**What to do:** After locating the line that contains "Task: Click the Share", transcribe exactly that line and each one after it until the data ends, skipping pictures.
%%
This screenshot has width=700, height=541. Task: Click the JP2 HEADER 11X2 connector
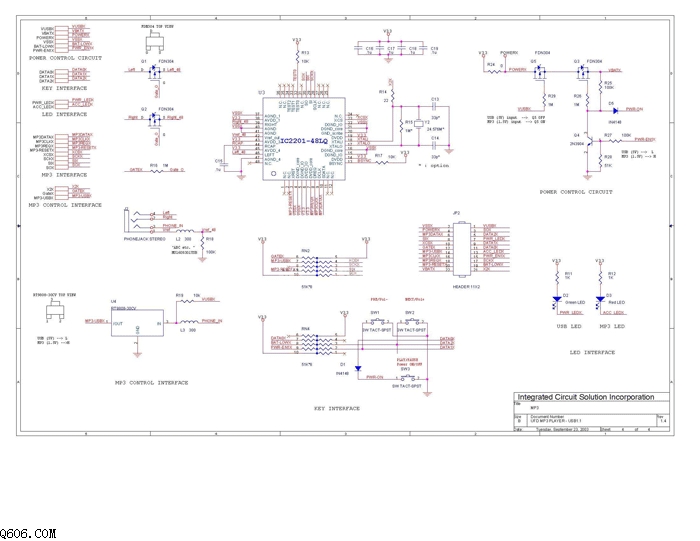pos(462,248)
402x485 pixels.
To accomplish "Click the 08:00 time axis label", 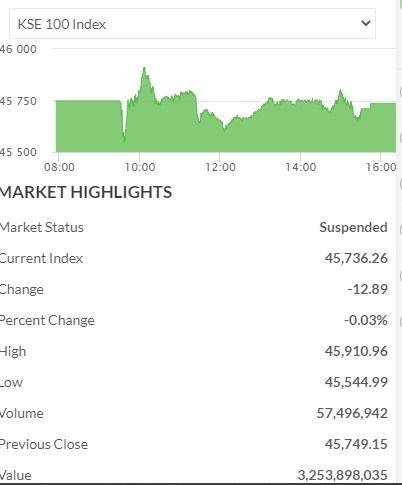I will [59, 167].
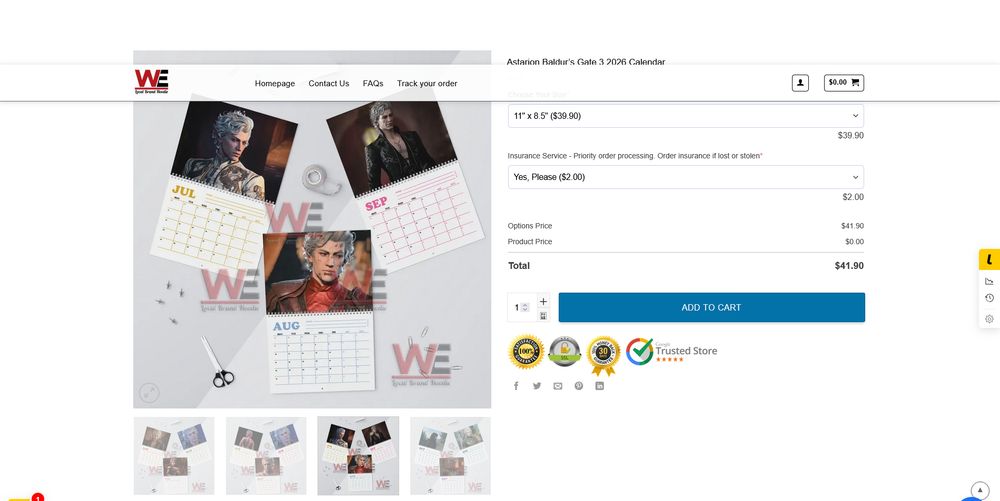
Task: Share product on LinkedIn
Action: tap(599, 386)
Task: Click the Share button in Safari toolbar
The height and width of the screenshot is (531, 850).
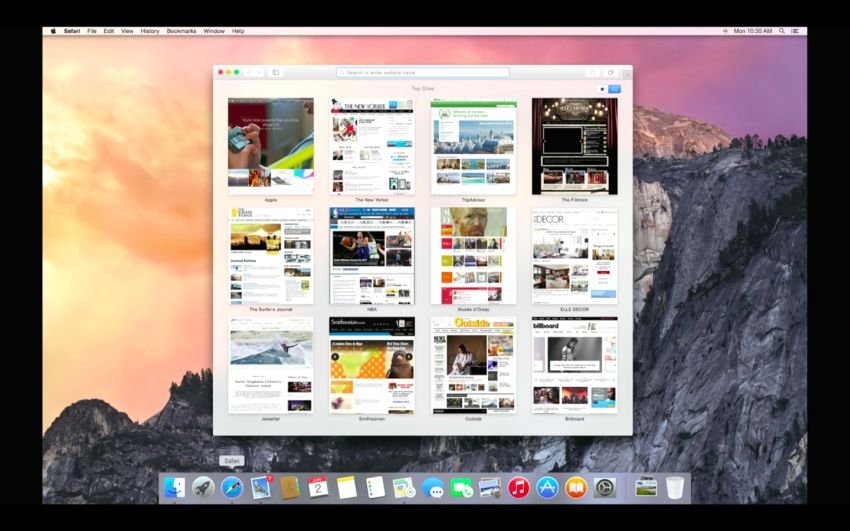Action: pos(593,72)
%%
**Problem solution:**
Task: Click the Share button in Safari toolbar
The height and width of the screenshot is (531, 850).
Action: pos(593,72)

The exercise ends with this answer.